【9000字】MUSIC AWARDS JAPAN業界シンポジウム「音楽、感動から産業へ。世界進出へ向けた課題と可能性。」

5月22日、記念すべき第一回目となる国内最大規模の国際音楽賞「MUSIC AWARDS JAPAN」主要6部門の授賞式の前にシンポジウムが開催された。ノミネート曲発表後に世界でストリーミング数が2割伸びたこと、J-Popの世界的シェアの成長といった貴重なデータの他、レコード演奏・伝達権の整備、コンテンツ庁創設のアイデアなど音楽輸出の増大へ向けて様々な重要な話題が取り交わされた。Musicmanではシンポジウムの全内容を当日の資料と共に余すところ無く掲載する。
(2025年5月22日 於:ロームシアター京都 取材:Musicman代表 屋代卓也、Musicman編集長 榎本幹朗)
開会
司会者(三菱総合研究所・杉浦) MUSIC AWARDS JAPANシンポジウムを開始させていただきます。
本シンポジウムは、グローバルシーンで加速度的に評価される日本の音楽やアーティストをさらに拡大していくために開催されました。2033年に政府が目指す海外売上高20兆円というコンテンツ産業の目標において、音楽産業が重要な一翼を担っていくことを狙い、音楽ビジネスのグローバルでの経済規模拡大に向けた課題や可能性について、専門家の皆様方にディスカッションしていただきます。
パネリスト紹介
- 神戸大学大学院法学研究科教授 島並良先生
- 経済産業省商務・サービスグループ文化創造産業課課長 佐伯徳彦様
- 文化庁著作権課課長 籾井圭子様
- ビルボードジャパン編集長 高嶋直子様
- 一般社団法人日本レコード協会専務理事 佐藤朝昭様
モデレーターは、東京大学大学院経済学研究科教授 柳川範之先生です。
柳川範之(東京大学大学院経済学研究科教授) 私は経済学者として、経済全体の中でのコンテンツ産業のあり方、その中での音楽産業の可能性に関心を持っております。
日本のコンテンツは今、世界で非常に注目されており、ビジネスサイドから見ても大きな可能性が出てきています。特に音楽産業には大きな可能性があり、MUSIC AWARDS JAPAN 2025のようなイベントが開かれていることからも、世界に大きく開かれる可能性が高まっていると思います。
コンテンツとしての音楽が世界で認知されるだけでなく、産業全体として、企業の様々な活動としてグローバル展開していくことが、音楽そのものや音楽産業の発展につながると考えています。
それでは、まず日本レコード協会の佐藤専務理事に、我が国の音楽産業の現状と可能性についてお話しいただきます。
日本の音楽産業の現状
佐藤朝昭(日本レコード協会専務理事) 2023年のコンテンツ産業の輸出額は5.8兆円の規模があります。
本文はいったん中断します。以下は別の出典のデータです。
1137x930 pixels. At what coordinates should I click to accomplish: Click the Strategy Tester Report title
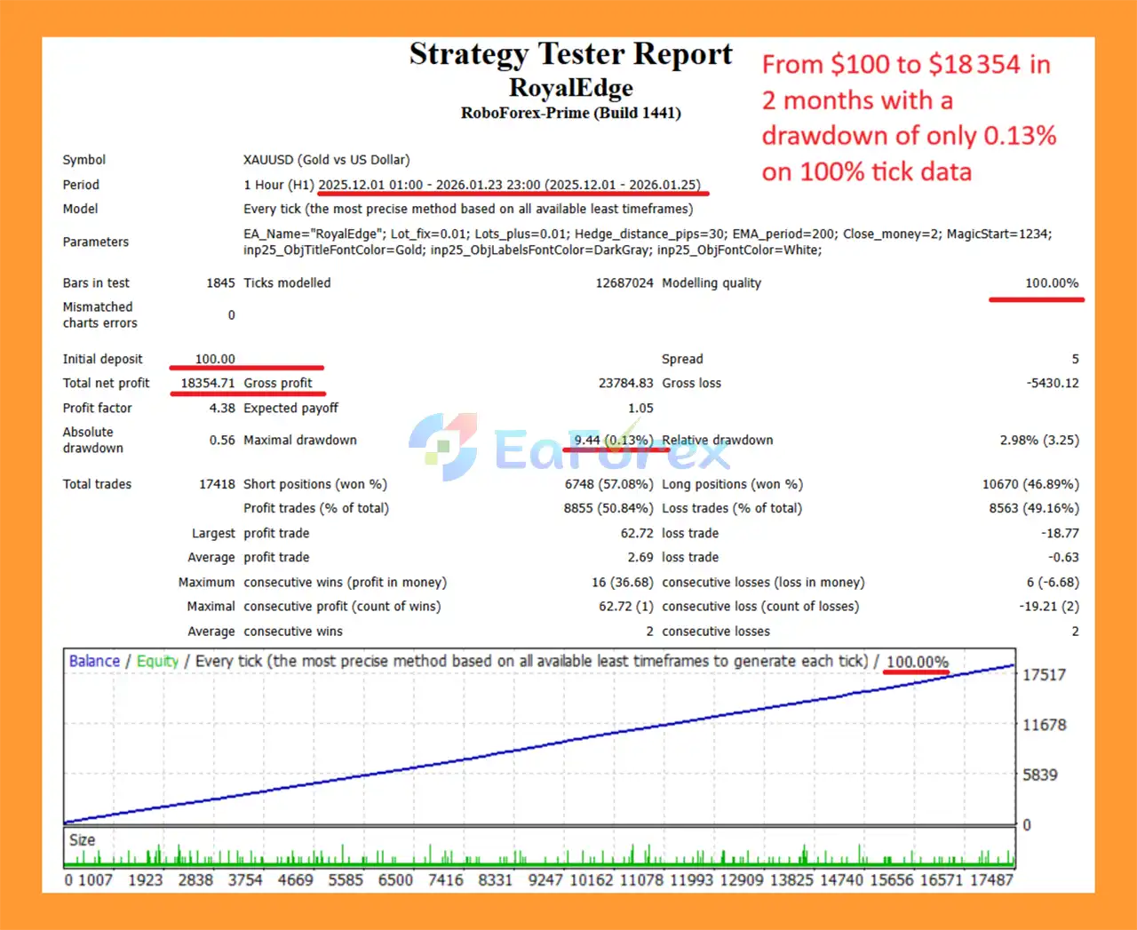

日本の主力輸出産業というと自動車、半導体、鉄鋼が挙げられますが、実はコンテンツ産業は半導体や鉄鋼よりも大きな産業になっています。
2022年が4.7兆円でしたので、1年で1.1兆円も伸長しました。総理の施政方針演説でも、2033年にはこの規模を20兆円にする方針が示されています。
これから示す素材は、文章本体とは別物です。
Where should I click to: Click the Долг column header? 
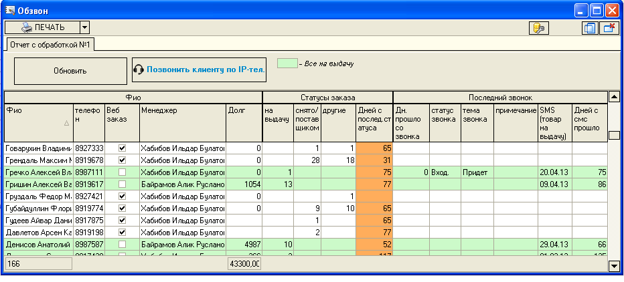[x=243, y=111]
我々音楽業界は、このイベントを皮切りに5団体が結集して、MUSIC AWARDS JAPANという形で日本の音楽を世界にアピールしていきます。個々のアーティストもアジアや欧米で、音楽業界の大谷翔平になろうという勢いで頑張っており、業界としても、こうしたアーティスト達の海外展開を支援したいと思っています。更に、海外展開における収益化を図るためにも、国際的な観点から制度の不均衡が生じているレコード演奏・伝達権について、我が国においても諸外国と同様の制度整備の導入に向けて、政府のご助言を賜りながら現在推進しているところです。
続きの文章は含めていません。